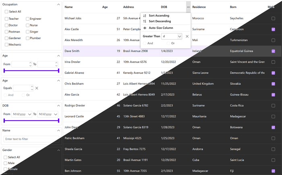The image size is (282, 175).
Task: Increase the Age From spinner value
Action: tap(31, 63)
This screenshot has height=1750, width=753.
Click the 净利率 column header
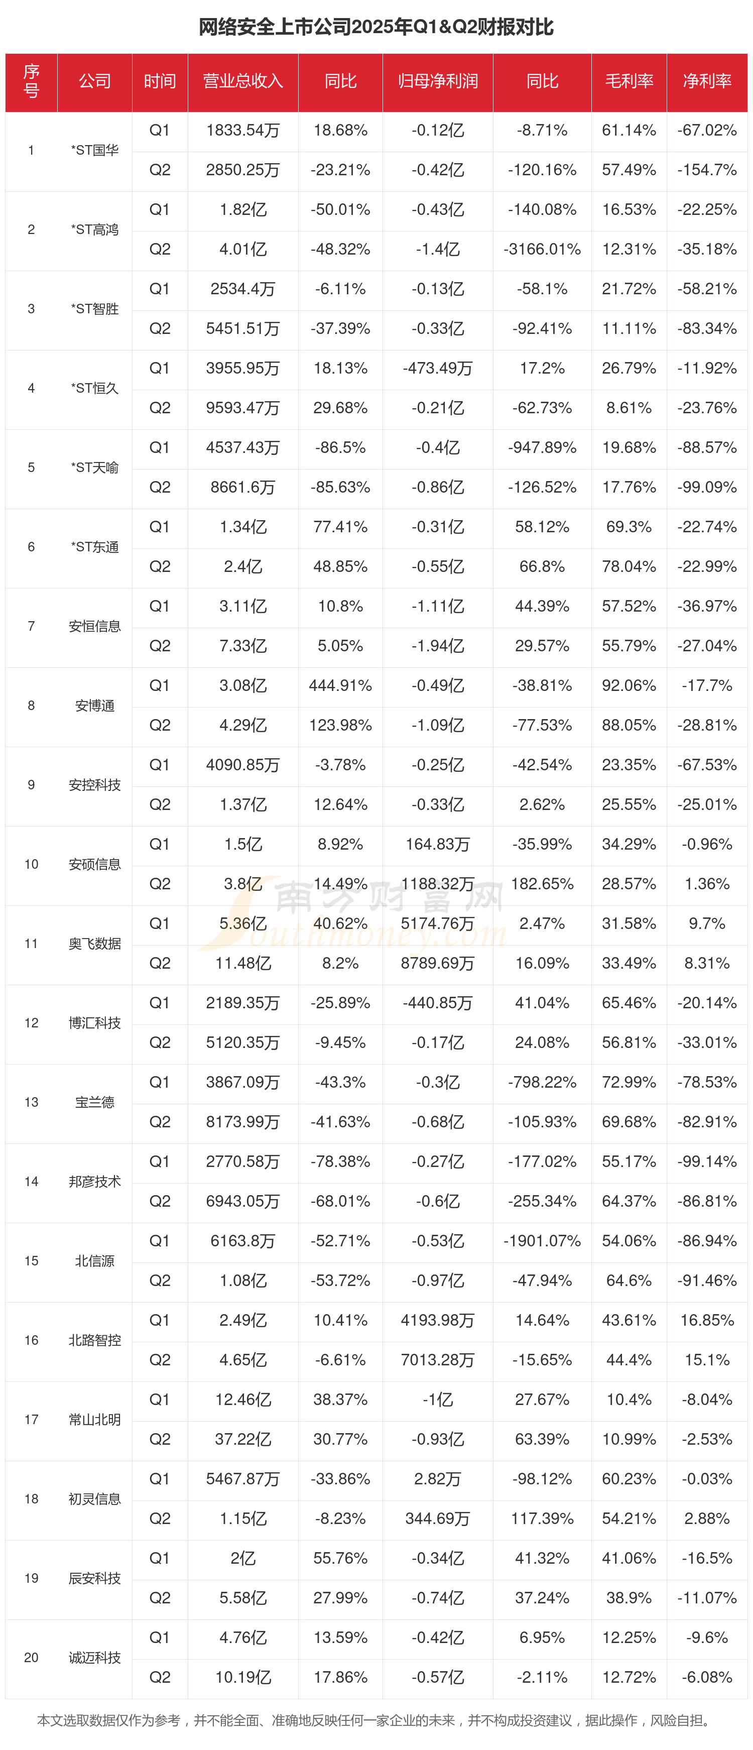click(707, 82)
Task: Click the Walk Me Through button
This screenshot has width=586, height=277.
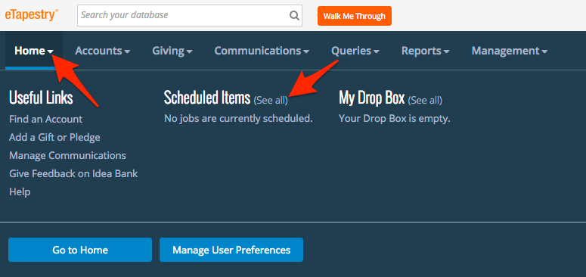Action: (355, 16)
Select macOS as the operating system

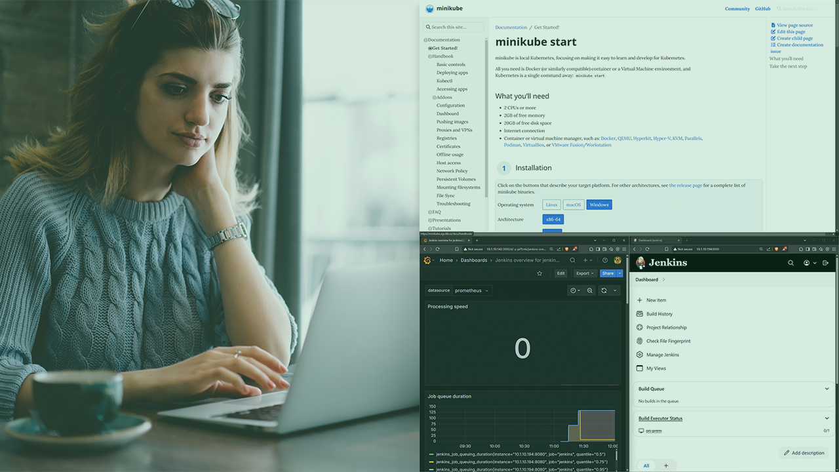(574, 205)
┄┄┄┄┄┄
* [What needs to be done] Leaving out the pictures, please transcribe exactly the lines from the one that holds "Click the 净利率 column header" through the last line of the entries above, both included.

* [The completed task]
Click the 净利率 column header
click(707, 82)
Task: Click the Walk Me Through button
This screenshot has width=586, height=277.
Action: (355, 16)
Select macOS as the operating system

(574, 205)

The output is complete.